Table of Contents

Node Recovery troubleshooting

To troubleshoot Node Recovery issues, follow the instructions below.

Log files

Consult the log files for Node Recovery in the following location on each DataMiner node:

  • C:\ProgramData\Skyline Communications\DataMiner NodeRecovery\Logs\DataMiner NodeRecovery.txt
  • C:\ProgramData\Skyline Communications\DataMiner NodeRecovery\Logs\LastCrash.txt (only present if the service ever crashed)

These files are also included in SLLogCollector packages (DxM\DataMiner NodeRecovery\).

Tip

You can adjust the log level in the Node Recovery settings. This can be done at runtime without restarting the service.

Configuration

Check the configuration of the Node Recovery settings in the following location on each DataMiner node:

  • C:\Program Files\Skyline Communications\DataMiner NodeRecovery\appsettings.json
  • C:\Program Files\Skyline Communications\DataMiner NodeRecovery\appsettings.custom.json (only when overrides are present)
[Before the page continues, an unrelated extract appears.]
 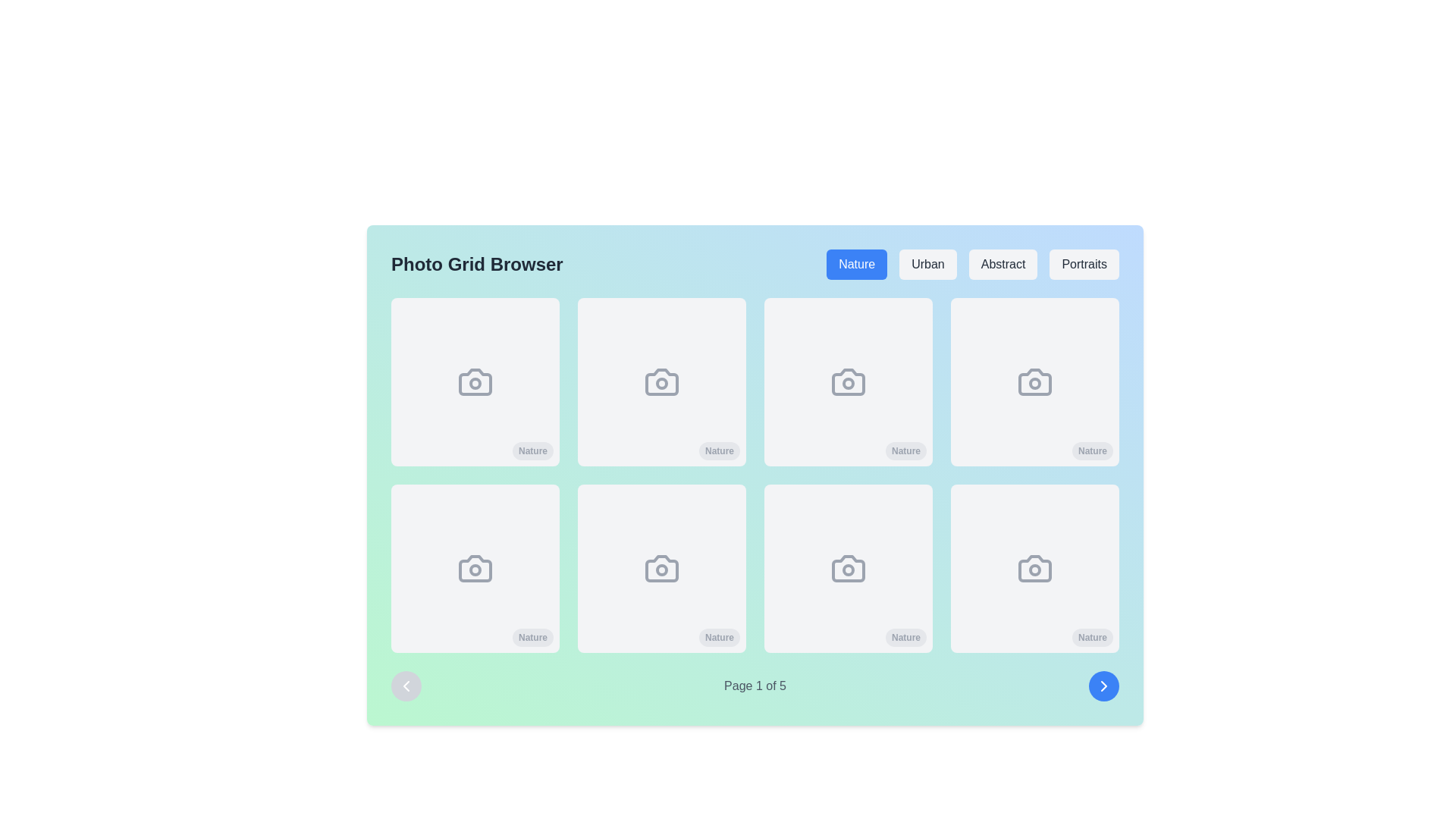 What do you see at coordinates (847, 381) in the screenshot?
I see `the Image grid cell with a camera icon and 'Nature' label positioned in the second row and third column of the grid layout` at bounding box center [847, 381].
These files are also included in SLLogCollector packages (DxM\DataMiner NodeRecovery\).

Services

Ensure that the DataMiner NodeRecovery service is running.

Network connectivity

Node Recovery relies on NATS for communication between nodes. Ensure that the NATS cluster is up and running and that there are no network issues preventing nodes from communicating with each other.

For more information on how to troubleshoot NATS connectivity, see Investigating NATS issues.

SLNet connectivity

Node Recovery relies on SLNet to launch automation scripts as well as for discovering which nodes are available in the cluster. Ensure that SLNet is functioning correctly.

The NodeRecovery module has the following interactions with SLNet:

  • It requests basic Agent info (version, name, supported requests and features, etc.).
  • It subscribes on DataMinerInfoEvent to learn about existing, new, or removed nodes.
  • It requests the list of Agents to learn about new or removed nodes during a DataMiner restart.
  • It uses SLNet to launch automation scripts on state changes.
  • It queries maintenance state flags through SLNet.
Note

Even without SLNet connectivity, NodeRecovery will still send out heartbeats.